Excerto fornecido –
▼
Rui Polónia, 51 anos, já nasceu com o "bichinho" das autocaravanas. "Já andava numa carrinha "pão de forma", na barriga da minha mãe", brinca o residente de Vila Nova de Gaia. Hoje, tem uma autocaravana, a mulher e o filho têm cada um a sua e o pai também guarda o veículo pessoal no terreno de mais de três mil metros quadrados da casa de Rui Polónia, em Vilar de Andorinho. Um amigo, que possui um stand de autocaravanas, pediu para ali estacionar outras duas; o mesmo fez outra amiga.
Pernoitar só no chão
"Eram dez autocaravanas, mas tenho espaço e não estava cá ninguém a pernoitar, ainda que não veja como é que isso incomoda alguém, no meu terreno particular", explica Rui Polónia, surpreendido esta semana por uma "inspeção da Câmara" a um alegado parque de autocaravanas ilegal.
▲
Dados fornecidos –
▼
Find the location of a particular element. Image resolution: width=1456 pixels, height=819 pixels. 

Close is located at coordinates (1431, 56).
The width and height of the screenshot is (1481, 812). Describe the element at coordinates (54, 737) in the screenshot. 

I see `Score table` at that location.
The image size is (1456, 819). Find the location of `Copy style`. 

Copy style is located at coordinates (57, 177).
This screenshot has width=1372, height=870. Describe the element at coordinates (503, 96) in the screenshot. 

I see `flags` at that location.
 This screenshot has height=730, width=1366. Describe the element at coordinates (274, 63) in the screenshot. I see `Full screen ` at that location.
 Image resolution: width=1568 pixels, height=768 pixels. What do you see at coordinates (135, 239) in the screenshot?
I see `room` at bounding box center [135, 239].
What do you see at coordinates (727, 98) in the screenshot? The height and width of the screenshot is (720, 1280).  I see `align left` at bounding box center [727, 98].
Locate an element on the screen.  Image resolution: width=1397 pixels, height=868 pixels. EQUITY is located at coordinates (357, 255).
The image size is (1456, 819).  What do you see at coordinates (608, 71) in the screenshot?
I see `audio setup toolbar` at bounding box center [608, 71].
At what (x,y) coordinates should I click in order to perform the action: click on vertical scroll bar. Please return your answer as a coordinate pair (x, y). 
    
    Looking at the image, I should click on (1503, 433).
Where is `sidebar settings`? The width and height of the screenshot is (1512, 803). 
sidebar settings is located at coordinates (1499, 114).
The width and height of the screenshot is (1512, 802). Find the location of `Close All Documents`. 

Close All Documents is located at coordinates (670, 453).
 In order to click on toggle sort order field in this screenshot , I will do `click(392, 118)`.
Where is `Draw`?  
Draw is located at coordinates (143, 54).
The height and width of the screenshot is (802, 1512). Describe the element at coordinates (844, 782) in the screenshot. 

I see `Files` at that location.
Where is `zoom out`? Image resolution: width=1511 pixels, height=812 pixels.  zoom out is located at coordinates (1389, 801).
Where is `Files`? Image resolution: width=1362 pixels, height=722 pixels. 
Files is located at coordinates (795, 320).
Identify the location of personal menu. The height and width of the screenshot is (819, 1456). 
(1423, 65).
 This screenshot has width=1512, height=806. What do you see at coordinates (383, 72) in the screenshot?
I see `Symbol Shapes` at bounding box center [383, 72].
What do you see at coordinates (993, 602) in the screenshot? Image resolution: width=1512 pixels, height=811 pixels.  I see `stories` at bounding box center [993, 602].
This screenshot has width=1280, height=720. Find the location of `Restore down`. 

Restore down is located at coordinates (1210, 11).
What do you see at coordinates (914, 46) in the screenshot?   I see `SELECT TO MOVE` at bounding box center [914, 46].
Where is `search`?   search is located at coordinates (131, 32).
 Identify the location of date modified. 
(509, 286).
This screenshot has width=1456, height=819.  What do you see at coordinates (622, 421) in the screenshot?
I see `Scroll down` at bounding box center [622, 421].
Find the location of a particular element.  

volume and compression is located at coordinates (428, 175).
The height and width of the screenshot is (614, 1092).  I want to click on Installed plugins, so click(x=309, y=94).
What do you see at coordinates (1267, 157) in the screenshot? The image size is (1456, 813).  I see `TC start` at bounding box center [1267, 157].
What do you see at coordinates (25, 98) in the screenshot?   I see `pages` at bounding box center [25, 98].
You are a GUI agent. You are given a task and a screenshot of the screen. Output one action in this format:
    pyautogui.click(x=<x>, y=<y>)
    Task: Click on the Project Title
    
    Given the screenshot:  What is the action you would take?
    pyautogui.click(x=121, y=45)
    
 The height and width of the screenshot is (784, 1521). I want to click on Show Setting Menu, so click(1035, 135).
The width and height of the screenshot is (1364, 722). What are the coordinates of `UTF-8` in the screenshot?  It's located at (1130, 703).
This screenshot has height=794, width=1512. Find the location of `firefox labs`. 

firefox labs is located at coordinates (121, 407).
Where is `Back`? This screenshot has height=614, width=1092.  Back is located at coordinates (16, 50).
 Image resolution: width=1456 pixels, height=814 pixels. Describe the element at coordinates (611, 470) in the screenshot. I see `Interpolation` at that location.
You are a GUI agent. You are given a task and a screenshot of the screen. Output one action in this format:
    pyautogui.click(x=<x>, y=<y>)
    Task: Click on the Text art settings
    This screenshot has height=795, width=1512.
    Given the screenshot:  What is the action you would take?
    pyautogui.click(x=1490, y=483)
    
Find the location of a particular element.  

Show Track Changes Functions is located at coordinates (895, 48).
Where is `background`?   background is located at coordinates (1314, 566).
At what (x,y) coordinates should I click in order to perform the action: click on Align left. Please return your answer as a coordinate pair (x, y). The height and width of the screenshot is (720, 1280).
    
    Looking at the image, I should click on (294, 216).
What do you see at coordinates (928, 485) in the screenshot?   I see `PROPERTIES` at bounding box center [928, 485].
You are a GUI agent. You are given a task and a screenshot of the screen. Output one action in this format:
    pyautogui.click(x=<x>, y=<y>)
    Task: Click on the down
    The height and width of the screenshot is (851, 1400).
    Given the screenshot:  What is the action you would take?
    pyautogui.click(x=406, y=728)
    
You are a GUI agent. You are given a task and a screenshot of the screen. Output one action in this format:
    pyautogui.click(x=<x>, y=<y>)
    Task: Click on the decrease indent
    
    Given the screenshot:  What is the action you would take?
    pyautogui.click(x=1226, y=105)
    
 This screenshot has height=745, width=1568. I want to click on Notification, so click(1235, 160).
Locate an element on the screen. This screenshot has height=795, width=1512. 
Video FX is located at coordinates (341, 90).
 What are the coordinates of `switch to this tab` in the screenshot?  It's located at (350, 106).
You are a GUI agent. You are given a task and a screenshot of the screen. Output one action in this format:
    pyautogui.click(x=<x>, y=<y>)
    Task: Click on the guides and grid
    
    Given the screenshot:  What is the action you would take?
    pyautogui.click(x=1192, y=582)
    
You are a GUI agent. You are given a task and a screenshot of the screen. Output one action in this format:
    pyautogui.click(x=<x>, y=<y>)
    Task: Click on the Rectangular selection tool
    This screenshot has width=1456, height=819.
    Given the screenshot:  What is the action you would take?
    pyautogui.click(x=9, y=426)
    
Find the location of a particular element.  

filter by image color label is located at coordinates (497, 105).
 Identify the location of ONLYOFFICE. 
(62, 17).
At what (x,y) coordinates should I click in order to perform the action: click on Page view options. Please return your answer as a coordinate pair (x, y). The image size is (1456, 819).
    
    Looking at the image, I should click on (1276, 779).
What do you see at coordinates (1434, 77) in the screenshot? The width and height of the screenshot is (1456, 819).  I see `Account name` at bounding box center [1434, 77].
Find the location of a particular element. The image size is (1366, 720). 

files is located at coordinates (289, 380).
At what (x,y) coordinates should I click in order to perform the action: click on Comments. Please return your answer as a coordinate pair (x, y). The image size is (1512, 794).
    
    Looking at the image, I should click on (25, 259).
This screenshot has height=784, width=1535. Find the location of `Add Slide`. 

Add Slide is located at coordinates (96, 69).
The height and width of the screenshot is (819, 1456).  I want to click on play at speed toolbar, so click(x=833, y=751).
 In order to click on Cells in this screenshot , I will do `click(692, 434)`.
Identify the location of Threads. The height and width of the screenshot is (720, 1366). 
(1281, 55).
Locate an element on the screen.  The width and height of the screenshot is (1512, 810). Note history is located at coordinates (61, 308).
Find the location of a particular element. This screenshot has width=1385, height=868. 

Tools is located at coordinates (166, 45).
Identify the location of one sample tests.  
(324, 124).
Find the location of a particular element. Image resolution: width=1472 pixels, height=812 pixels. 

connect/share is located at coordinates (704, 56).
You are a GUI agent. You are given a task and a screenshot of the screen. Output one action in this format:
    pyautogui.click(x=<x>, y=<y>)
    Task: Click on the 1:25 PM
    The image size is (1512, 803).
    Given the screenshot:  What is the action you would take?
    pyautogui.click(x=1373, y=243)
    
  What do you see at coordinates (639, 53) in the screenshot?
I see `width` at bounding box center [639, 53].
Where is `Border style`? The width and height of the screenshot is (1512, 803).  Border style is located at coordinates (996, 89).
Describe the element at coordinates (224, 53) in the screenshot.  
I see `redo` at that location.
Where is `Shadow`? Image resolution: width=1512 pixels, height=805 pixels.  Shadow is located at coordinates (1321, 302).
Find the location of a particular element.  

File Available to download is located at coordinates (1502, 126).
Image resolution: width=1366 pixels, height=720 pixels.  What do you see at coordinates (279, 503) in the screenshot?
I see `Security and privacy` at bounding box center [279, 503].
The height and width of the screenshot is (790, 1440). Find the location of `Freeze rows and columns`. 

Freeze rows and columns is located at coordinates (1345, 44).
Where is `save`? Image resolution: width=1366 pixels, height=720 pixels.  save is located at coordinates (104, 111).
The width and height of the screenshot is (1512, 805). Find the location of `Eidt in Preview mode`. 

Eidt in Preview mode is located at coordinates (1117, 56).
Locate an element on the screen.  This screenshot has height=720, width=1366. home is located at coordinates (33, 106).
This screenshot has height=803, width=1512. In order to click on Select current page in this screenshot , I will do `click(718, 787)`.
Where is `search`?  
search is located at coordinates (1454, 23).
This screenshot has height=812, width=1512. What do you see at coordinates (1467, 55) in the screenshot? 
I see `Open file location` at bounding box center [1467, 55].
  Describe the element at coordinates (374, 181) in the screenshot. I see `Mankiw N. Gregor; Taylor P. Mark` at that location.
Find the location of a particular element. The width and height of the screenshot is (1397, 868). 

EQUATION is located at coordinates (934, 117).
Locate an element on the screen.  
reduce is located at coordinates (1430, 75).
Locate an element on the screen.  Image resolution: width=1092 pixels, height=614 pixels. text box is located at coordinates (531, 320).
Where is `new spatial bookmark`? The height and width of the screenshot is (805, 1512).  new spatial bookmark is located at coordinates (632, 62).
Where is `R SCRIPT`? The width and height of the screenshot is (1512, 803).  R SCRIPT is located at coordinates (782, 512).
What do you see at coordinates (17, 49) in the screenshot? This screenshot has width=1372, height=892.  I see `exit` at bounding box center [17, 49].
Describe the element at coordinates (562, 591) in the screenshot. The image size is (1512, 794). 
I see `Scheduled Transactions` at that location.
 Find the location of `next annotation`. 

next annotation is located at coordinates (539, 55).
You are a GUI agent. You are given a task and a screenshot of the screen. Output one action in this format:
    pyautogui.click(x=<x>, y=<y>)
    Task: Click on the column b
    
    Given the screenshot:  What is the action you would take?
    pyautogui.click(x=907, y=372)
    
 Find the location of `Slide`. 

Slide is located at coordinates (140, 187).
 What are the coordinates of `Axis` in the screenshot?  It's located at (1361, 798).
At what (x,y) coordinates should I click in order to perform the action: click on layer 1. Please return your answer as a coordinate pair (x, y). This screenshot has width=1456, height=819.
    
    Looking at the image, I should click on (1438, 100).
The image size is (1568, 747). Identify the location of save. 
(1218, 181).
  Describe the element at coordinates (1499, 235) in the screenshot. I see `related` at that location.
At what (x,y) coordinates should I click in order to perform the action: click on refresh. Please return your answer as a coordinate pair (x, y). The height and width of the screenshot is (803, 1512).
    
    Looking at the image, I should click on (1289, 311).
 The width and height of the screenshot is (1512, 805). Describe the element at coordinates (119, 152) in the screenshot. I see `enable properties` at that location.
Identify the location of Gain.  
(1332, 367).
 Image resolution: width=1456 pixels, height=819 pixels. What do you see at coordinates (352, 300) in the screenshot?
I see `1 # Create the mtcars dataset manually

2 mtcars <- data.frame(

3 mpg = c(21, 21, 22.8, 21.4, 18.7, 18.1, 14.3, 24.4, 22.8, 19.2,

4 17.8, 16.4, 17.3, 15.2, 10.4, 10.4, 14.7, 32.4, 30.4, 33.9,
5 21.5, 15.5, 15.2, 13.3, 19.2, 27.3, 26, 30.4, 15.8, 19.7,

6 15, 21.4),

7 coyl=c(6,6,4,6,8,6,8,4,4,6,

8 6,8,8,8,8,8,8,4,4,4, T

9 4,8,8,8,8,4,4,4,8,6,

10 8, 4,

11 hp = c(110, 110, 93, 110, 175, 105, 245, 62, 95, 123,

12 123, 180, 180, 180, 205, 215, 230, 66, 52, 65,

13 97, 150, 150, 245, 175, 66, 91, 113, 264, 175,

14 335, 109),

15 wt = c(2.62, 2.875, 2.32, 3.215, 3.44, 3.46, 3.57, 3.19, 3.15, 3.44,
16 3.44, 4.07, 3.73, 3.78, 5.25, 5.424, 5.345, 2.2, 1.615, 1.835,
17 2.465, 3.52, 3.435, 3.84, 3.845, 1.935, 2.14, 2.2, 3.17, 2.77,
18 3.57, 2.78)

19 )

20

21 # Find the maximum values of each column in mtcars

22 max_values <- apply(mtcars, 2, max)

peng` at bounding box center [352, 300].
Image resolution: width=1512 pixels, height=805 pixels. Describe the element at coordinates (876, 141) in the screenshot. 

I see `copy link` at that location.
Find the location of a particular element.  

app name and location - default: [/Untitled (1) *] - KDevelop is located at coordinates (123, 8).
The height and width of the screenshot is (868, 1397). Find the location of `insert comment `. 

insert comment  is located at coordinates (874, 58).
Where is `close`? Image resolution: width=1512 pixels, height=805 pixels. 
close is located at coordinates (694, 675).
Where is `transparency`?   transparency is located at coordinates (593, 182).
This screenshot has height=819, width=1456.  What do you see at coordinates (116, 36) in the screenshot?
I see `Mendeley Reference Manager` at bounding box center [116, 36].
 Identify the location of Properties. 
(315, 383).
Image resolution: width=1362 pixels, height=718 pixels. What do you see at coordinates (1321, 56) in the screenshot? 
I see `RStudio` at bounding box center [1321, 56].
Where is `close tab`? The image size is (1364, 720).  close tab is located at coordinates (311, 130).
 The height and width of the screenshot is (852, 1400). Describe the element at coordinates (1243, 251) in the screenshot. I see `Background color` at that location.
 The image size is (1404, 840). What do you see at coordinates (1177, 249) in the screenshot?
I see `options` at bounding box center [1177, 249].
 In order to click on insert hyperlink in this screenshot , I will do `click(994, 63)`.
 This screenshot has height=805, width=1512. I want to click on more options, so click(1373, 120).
▲
O seu objetivo – Retome o texto sobre as autocaravanas de Rui Polónia a partir do ponto em que termina. As entradas são material à parte, independente do texto.

Resposta ao exercício –
Os fiscais verificaram a propriedade dos veículos e a ausência de ocupantes, ainda assim "avisaram que estava sujeito a uma coima até cinco mil euros" se fosse o caso de, realmente, estar a permitir o aparcamento e a pernoita das autocaravanas na propriedade que adquiriu há dois anos.
"Mostrei tudo sem receio, pois não tenho nada a esconder. Mas isto é um absurdo, porque seria legal deixar os condutores acampar no meu terreno, mas já sou ameaçado se os deixar dormir num veículo com todas as condições para tal", revolta-se o adepto do autocaravanismo.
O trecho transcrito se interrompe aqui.